El arte es cuando el alma está impregnada de armonía y de orden, no de vergüenza y abatimiento. El arte debe retratar a las personas de nuestra tierra de tal modo que todos sintamos que son personas vivas, hechas y originadas de la misma car- ne que nosotros mismos. El arte debe manifestarnos todas las cualidades y propiedades valerosas de nuestro pueblo, incluso aquellas que, sin tener libertad suficiente para desarrollarse, no se notan y no se valoran tanto como para que las sienta cada uno, encendiéndose con el deseo de fomentar y amar en sí mismo lo que fue abandonado y olvidado.

El arte debe manifestarnos todas las cualidades y propiedades viles de nuestro pueblo de tal modo que cada uno encuentre sus huellas dentro de sí mismo, pensando en cómo, antes que nada, él mismo ha de desprenderse de todo cuanto oscurece la nobleza de nuestra naturaleza. ¡Solo así, de esta forma, el arte cumplirá con su fin y traerá orden y armonía a la sociedad!

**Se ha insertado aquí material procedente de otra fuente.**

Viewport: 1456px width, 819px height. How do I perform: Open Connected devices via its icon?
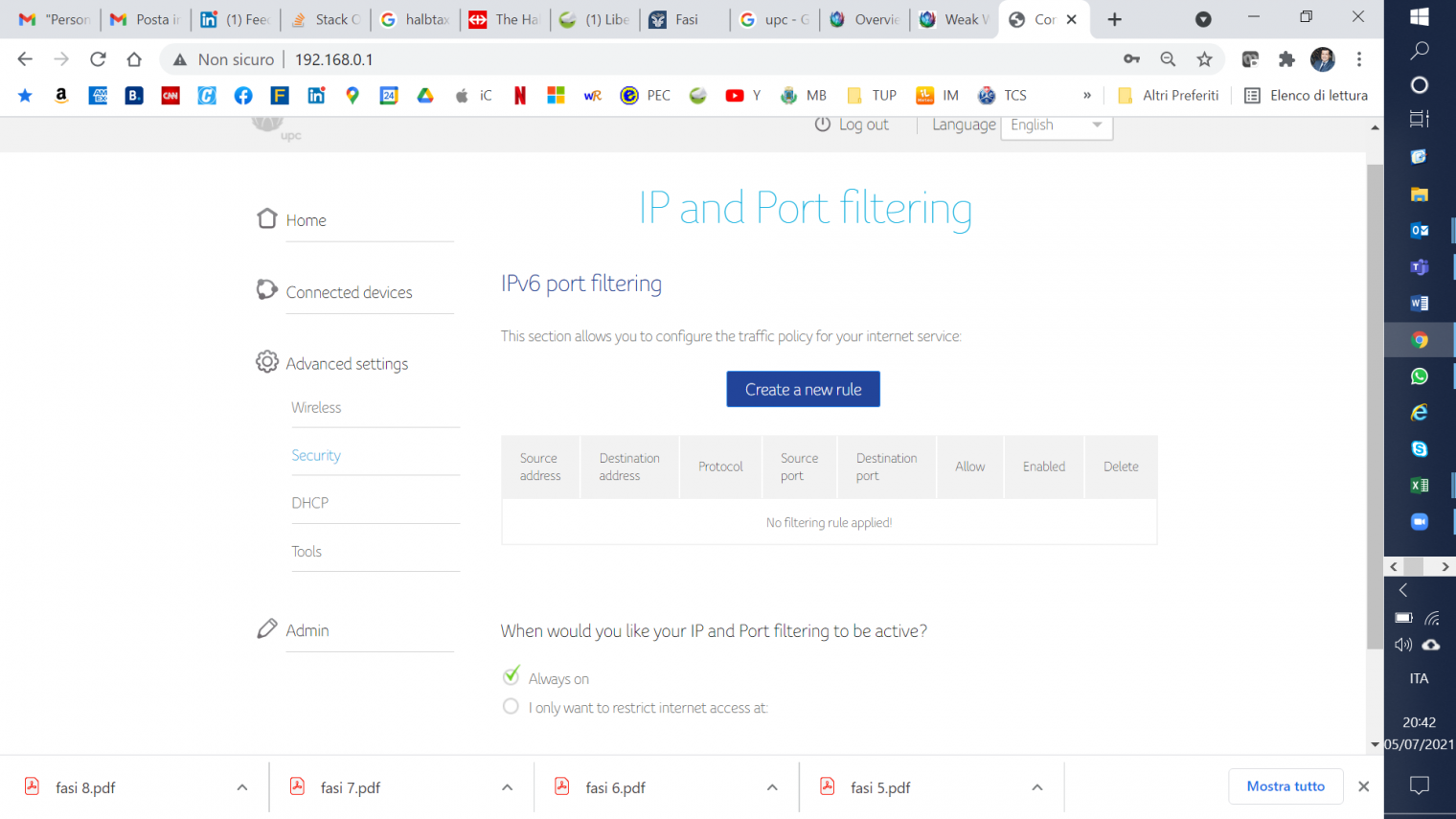coord(267,289)
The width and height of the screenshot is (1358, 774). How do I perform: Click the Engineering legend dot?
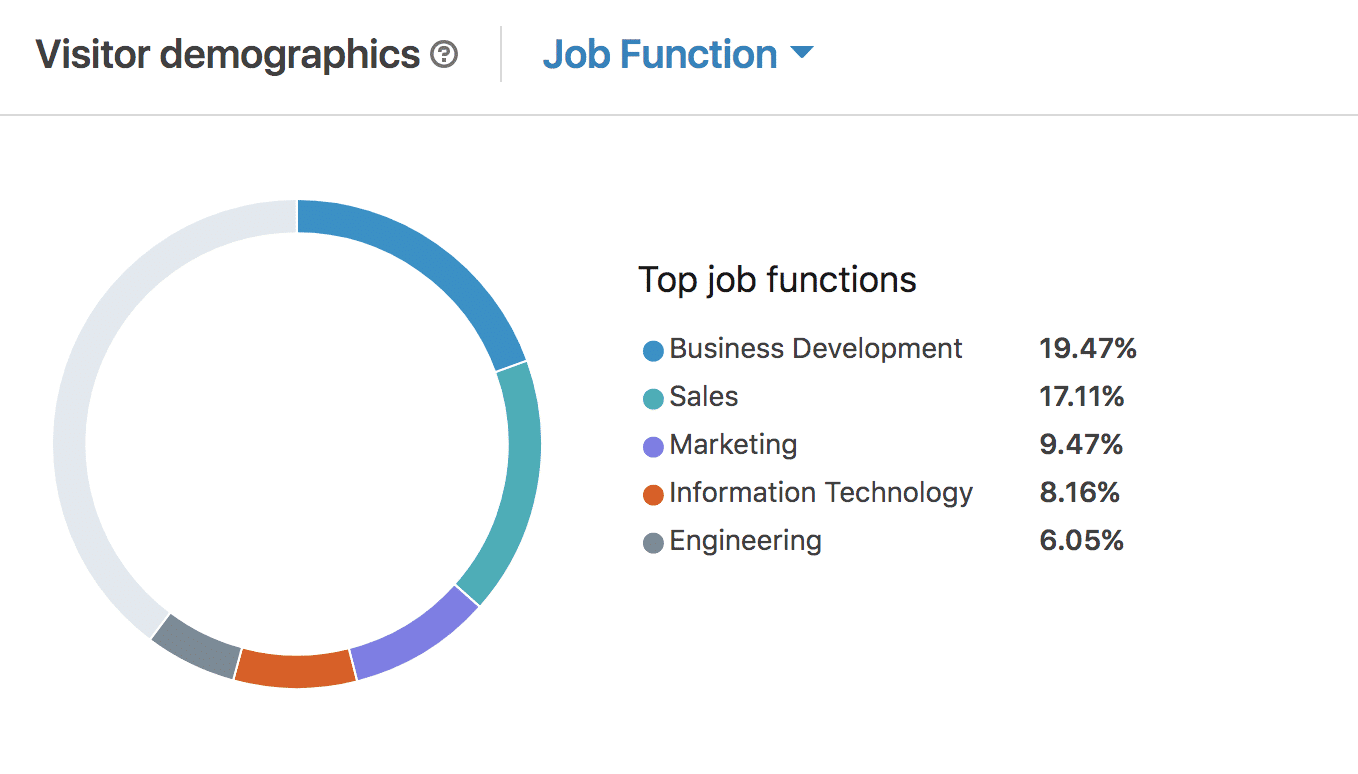click(x=651, y=542)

Así, bendiciendo y rezando, acudamos a nuestro querido arte con más fuerza que nunca. En lo que a mí se refiere, dejando todo lo demás para el futuro (si Dios lo consiente), quiero ocuparme seriamente de Almas muertas. Iré a Jerusalén (sería hasta vergonzoso no hacerlo) a agradecer como pueda por todo lo pasado. Rezaré, y se fortalecerá mi alma, y se reunirán mis fuerzas y, con la ayuda de Dios, me pondré con ello. Me gustaría mucho, mucho, que Dios nos dejara vivir juntos otra vez, en Moscú, cerca el uno del otro. Releer lo escrito y ser el juez el uno del otro será aún más necesario que antes.

Así, con toda mi alma, te deseo un feliz año. Ojalá sea muy, muy fructífero para los dos, más fructífero que todos los anteriores. ¡Adiós, mi querido! Te mando un beso y un abrazo fuerte. Escríbeme. Tu carta aún me encontrará en Nápoles. No pienso moverme hasta febrero.

Abrazo a toda tu querida familia, y a los Reitern.

1 En su origen, el presente ensayo fue una carta dirigida al poeta Vasili Zhukouski (1783-1852), escrita el 10 de enero de 1848 en Nápoles. [N. de la T.]